> _EXERCISE INPUTS_:

%%

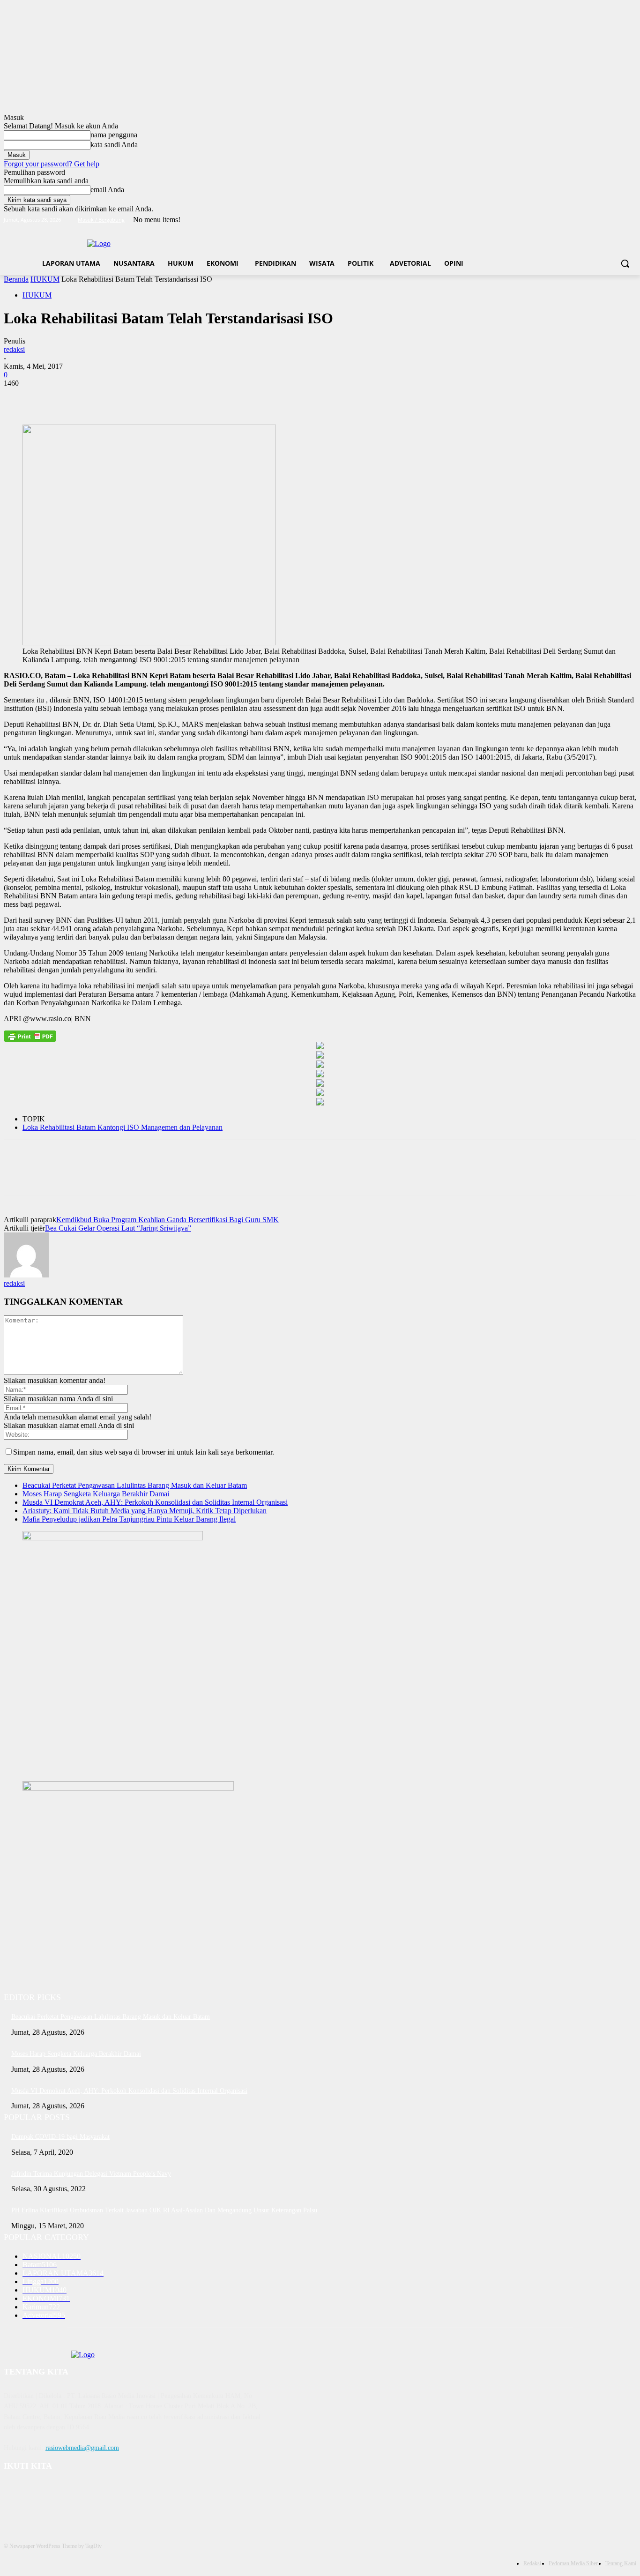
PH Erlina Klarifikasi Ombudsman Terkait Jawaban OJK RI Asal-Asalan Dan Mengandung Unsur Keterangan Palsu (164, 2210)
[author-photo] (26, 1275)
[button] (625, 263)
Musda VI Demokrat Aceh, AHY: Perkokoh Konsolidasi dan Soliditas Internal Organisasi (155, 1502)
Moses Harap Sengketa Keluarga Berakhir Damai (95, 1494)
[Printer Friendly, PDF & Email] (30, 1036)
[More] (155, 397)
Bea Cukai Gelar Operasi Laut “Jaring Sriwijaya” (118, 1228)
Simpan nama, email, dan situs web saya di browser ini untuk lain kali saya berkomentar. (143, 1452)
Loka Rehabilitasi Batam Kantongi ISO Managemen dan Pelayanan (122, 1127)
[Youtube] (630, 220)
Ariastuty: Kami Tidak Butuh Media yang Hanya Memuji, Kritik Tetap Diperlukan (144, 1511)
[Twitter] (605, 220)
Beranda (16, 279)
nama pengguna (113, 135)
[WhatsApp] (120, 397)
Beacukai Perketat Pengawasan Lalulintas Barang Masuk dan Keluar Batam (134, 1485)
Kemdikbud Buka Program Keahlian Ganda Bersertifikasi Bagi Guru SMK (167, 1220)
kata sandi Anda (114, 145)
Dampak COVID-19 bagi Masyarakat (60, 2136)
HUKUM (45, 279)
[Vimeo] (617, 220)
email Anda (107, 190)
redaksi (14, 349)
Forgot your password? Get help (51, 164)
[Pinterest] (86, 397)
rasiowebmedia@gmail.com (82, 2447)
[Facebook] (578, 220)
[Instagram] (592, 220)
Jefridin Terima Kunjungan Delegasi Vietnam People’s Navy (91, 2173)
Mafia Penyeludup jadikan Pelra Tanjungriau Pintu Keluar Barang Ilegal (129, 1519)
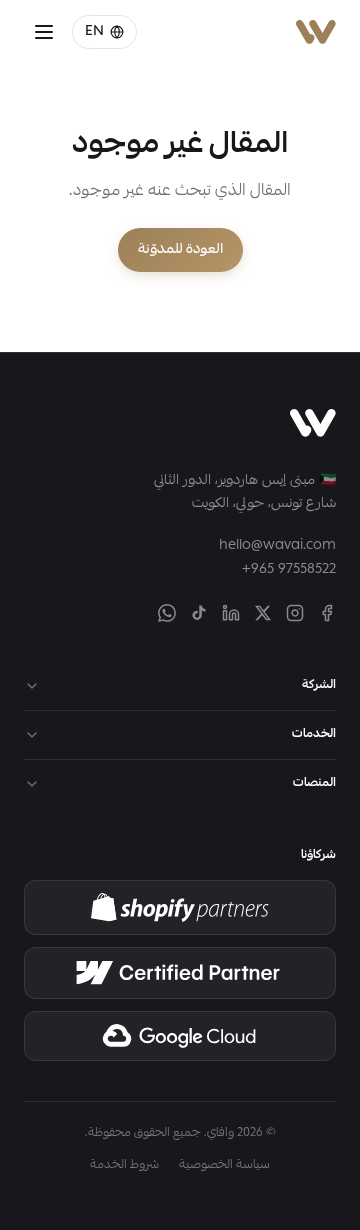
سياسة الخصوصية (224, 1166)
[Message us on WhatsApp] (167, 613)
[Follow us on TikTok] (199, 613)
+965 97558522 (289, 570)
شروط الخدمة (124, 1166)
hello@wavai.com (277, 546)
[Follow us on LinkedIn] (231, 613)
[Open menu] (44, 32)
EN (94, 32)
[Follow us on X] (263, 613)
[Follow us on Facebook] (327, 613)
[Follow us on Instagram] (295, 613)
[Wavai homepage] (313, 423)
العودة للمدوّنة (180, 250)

%%
%%

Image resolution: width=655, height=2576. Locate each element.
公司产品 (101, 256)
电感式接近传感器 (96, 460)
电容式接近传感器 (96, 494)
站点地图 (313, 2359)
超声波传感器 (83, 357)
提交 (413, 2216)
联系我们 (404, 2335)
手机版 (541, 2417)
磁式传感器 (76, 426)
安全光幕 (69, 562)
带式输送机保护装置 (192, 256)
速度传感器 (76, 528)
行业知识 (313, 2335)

%%
%%

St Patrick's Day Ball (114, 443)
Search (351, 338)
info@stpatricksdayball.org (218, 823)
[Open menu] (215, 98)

%%

> _TASK INSTRUCTIONS_: Above this task is a listing. Restate, word for word and with nothing added, the lines from the one with "[Message us on WhatsApp] (167, 613)" through the one with "العودة للمدوّنة (180, 250)".

> _TASK ANSWER_:
[Message us on WhatsApp] (167, 613)
[Follow us on TikTok] (199, 613)
+965 97558522 (289, 570)
شروط الخدمة (124, 1166)
hello@wavai.com (277, 546)
[Follow us on LinkedIn] (231, 613)
[Open menu] (44, 32)
EN (94, 32)
[Follow us on X] (263, 613)
[Follow us on Facebook] (327, 613)
[Follow us on Instagram] (295, 613)
[Wavai homepage] (313, 423)
العودة للمدوّنة (180, 250)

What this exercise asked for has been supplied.